### Document section
In connection with the foregoing, certain holders of Class A common stock of the Company, representing an aggregate of 49,000 shares of Class A common stock, entered into a Proxy and Option to Purchase with The BBJ Family Irrevocable Trust designating The BBJ Family Irrevocable Trust as proxy to vote on all matters with respect to their shares. In addition, such agreement granted The BBJ Family Irrevocable Trust an option to purchase such shares at a purchase price of $2.00 per share. The Company was not a party to such transaction.

 

 

 

 

The shares of Class B common stock of the Company issued in connection with the Closing were issued in reliance on the exemption from securities registration requirements contained in Section 4(a)(2) of the Securities Act of 1933, as amended, and the rules promulgated thereunder.

 

As of the date of this filing and after giving effect to the transactions consummated at Closing, there are 5,188,680 shares of Series B common stock of the Company issued outstanding. The total number of securities issued at Closing was 900,000 shares of Class B common stock of the Company, which is more than 5% of the outstanding Company Class B common stock as of the last quarter.

 

The foregoing descriptions of the transactions and the Agreement are subject to and qualified in their entirety by reference to the complete text of the Initial Agreement, which was filed as Exhibit 10.1 to the Company’s Current Report on Form 8-K on December 20, 2016, and the Amendment, which is attached as Exhibit 10.1 to this Current Report on Form 8-K and incorporated by reference herein. The foregoing description of the Limited Partnership Agreement, the Shareholder Certification, the Signature Agreement and the other documents described herein are subject to and qualified in their entirety by reference to the complete text of such documents, which are attached as Exhibits to this Current Report on Form 8-K and incorporated by reference herein.

### Supplied information

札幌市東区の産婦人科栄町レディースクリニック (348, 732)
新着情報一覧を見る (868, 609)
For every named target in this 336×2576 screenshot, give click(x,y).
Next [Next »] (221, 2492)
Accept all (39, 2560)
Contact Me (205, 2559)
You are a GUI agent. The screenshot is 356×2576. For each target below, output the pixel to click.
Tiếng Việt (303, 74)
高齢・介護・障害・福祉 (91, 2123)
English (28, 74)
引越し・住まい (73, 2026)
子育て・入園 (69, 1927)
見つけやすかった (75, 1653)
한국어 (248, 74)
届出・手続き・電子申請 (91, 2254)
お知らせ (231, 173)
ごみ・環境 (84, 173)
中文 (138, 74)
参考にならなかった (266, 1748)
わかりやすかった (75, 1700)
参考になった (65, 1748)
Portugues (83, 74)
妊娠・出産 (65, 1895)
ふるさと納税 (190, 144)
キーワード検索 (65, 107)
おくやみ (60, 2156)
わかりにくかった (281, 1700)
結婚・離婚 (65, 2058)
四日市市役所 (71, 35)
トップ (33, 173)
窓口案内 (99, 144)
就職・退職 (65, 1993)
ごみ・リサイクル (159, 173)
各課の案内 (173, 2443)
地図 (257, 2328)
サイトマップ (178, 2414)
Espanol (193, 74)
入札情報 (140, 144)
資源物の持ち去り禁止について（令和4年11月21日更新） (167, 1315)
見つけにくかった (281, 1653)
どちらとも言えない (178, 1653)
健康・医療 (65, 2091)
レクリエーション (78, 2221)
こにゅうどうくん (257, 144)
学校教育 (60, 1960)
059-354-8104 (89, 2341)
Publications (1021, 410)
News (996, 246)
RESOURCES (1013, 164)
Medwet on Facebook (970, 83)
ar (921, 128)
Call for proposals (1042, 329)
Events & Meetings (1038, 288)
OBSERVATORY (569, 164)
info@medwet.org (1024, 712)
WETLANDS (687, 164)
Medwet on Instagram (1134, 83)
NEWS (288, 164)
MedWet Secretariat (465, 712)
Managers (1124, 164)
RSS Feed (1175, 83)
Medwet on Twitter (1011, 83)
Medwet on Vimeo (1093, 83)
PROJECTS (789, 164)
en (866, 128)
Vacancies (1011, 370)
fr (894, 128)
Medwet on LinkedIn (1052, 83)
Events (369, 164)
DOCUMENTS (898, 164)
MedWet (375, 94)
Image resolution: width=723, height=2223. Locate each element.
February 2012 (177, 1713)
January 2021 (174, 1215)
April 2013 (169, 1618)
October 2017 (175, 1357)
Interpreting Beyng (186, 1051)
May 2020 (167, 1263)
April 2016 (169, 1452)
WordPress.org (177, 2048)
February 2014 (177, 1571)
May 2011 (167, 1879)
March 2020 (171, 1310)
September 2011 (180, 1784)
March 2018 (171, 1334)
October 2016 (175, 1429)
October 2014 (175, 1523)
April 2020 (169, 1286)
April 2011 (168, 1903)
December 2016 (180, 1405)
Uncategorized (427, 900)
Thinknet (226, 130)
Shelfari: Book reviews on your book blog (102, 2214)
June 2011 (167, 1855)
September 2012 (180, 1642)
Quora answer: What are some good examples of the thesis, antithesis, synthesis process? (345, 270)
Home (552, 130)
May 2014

### Aim 1
In the Form 8-K excerpt, what price per share did the option grant The BBJ Family Irrevocable Trust for purchasing the Class A shares?
### Aim 2
Pick up the Form 8-K excerpt after its last sentence and continue it in the same style.

### Exercise answer 1
$2.00 per share.

### Exercise answer 2
Future Closing

 

The Agreement contemplates that on or before March 16, 2017 (i) FC OP will contribute to the Presidential OP 66% of its 92% ownership interests in Township Nine Owner LLC, which indirectly owns the fee simple interest in 23 parcels of land located in Sacramento, California (collectively, the “T9 Properties”), and (ii) the Company and Presidential OP will assume 66% of the liabilities with respect to an existing loan secured by a deed of trust on the T9 Properties, among other things (and/or any replacement financing thereof). The closing of the transaction involving the T9 Properties is subject to certain closing conditions and contingencies.

 

 

 

 

Item 9.01 Financial Statements and Exhibits.

 

Exhibit No.   Description
       
10.1   First Amendment dated January 6, 2017 to the Interest Contribution Agreement, dated as of December 16, 2016 among Presidential Realty Corporation, Presidential Realty Operating Partnership LP, First Capital Real Estate Trust Incorporated, First Capital Real Estate Operating Partnership, Township Nine Owner, LLC, Capital Station Holdings, LLC, Capital Station Member, LLC, Capital Station 65 LLC and Avalon Jubilee LLC.
     
10.2   Limited Partnership Agreement dated January 6, 2017 between Presidential Realty Corporation and First Capital Real Estate Trust Incorporated, First Capital Real Estate Operating Partnership.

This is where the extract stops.